License: BSD 3-Clause "New" or "Revised" License

Python 79.29% Shell 7.43% GAMS 10.30% MATLAB 2.98%

io_gnep's Introduction

Using Inverse Optimization to Learn Cost Functions in Generalized Nash Games

README

This code repository is broken down into files that require the following programs:

  • MATLAB
  • PYTHON
  • GAMS

It also assumes that we are running on a Ubuntu/Linux operating system.

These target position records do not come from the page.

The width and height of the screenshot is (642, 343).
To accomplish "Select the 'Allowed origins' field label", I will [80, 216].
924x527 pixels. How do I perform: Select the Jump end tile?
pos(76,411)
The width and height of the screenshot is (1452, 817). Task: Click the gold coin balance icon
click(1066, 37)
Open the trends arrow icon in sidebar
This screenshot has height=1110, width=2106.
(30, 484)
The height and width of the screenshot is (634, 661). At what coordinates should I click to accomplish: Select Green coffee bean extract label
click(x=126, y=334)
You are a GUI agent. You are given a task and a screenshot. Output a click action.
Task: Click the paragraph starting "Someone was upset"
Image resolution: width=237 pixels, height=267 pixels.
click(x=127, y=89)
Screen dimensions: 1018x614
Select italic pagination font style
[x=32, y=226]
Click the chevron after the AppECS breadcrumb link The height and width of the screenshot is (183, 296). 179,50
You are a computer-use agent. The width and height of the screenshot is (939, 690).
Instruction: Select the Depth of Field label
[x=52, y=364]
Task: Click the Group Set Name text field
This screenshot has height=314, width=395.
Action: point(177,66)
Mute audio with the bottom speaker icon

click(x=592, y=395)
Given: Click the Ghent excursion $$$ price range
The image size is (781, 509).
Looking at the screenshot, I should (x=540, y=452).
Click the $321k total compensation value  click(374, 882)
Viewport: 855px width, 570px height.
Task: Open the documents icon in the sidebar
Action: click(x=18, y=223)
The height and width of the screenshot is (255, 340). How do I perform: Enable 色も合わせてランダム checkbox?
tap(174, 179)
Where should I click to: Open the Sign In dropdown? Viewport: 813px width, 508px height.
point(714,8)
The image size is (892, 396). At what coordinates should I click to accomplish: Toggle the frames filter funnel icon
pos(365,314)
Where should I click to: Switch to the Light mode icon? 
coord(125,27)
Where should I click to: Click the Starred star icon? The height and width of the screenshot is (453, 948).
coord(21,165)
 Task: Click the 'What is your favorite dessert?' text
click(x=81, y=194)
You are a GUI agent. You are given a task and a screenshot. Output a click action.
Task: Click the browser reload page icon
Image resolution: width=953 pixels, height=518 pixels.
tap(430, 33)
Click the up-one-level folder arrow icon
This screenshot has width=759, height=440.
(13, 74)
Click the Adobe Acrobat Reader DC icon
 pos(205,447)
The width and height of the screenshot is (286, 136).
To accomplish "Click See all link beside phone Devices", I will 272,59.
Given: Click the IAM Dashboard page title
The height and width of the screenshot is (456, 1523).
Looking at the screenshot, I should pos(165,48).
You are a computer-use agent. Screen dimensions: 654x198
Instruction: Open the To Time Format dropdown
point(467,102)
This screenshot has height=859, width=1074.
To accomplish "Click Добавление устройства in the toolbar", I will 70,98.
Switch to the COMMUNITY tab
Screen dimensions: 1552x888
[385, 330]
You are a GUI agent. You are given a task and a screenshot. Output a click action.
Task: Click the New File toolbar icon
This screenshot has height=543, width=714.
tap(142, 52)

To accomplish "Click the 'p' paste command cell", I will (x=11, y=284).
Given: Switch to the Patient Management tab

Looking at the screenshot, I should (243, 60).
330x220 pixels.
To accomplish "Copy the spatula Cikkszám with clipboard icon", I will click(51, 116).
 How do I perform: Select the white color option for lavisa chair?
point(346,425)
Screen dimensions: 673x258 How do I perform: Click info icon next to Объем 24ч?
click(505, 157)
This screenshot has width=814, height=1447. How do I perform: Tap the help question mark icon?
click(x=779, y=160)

The IO_GNEP_* shell scripts will run different collections of the other scripts housed in this repository. The bash scripts correspond to the four experimental groups discussed in the paper. The Python classes called by the Python scripts are:

  • RK_IO_methods which is housed in the RK_IO_model.py file. This class contains the inverse optimization residual model for the paper for both the same costs across all players and different costs across players
  • generalized_RK_framework which is housed in the Generalized_RK_Framework.py file This class contains the mechanics methods for translating between Python and the various other programs. It also runs the RK_IO_methods, calculates total flow error, and saves all of the data.

Note: We have three class objects called class_object_1 through 3 that are created with the various scripts that call methods from these classes. They transfer data between the different Python scripts.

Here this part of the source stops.